In short, he’s an expert in franchising new realty models. So what does he see in 2%? For starters, he sees an “uprising” against commissions across the country. “I think a lot of homeowners are getting tired of paying high fees. Every time I go to social gatherings, I hear grumblings: My realtor listed my home and made $30,000 for three hours’ work. They don’t always understand the realtor’s point of view, of course, but that’s what they think.”


Dymont acknowledges that there will be challenges in ramping up. It wasn’t hard to get realtors to join Remax, he says; they would make more by moving. To get them to join 2% is tougher because, on paper, agents assume they’ll be making less. Dymont says they need to be educated so they understand that they can actually earn more. It helps that One Percent Realty, established in 1999 and having sold hundreds of homes since, has already proven that agents will move to a discount model. 

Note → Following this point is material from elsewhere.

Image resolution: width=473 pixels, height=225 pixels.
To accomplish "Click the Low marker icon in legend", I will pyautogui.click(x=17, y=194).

Almog says his eight Alberta agents earned, on average, $124,000 last year; that appears to be higher than the average, but real estate organizations don’t track that statistic. A 2006 survey by the Alberta Real Estate Association found that 61 per cent of realtors earned less than $75,000 annually. 


What will help convince agents to join is growing consumer demand for another way, says Dymont. “Agents will follow the customers, and the customers know agents do less these days. The clients already know which homes they want. The realtor does the paperwork, the legalities,” he says. “The role has greatly diminished. I got in the business in ’69. Everything was done manually. In the ’80s, my Remax office had the first fax machine. Agents lined up to use it. Today everything is done in minutes.”


As for the naysayers, Dymont says they’re “protecting their turf; they’re holding on with their fingernails.”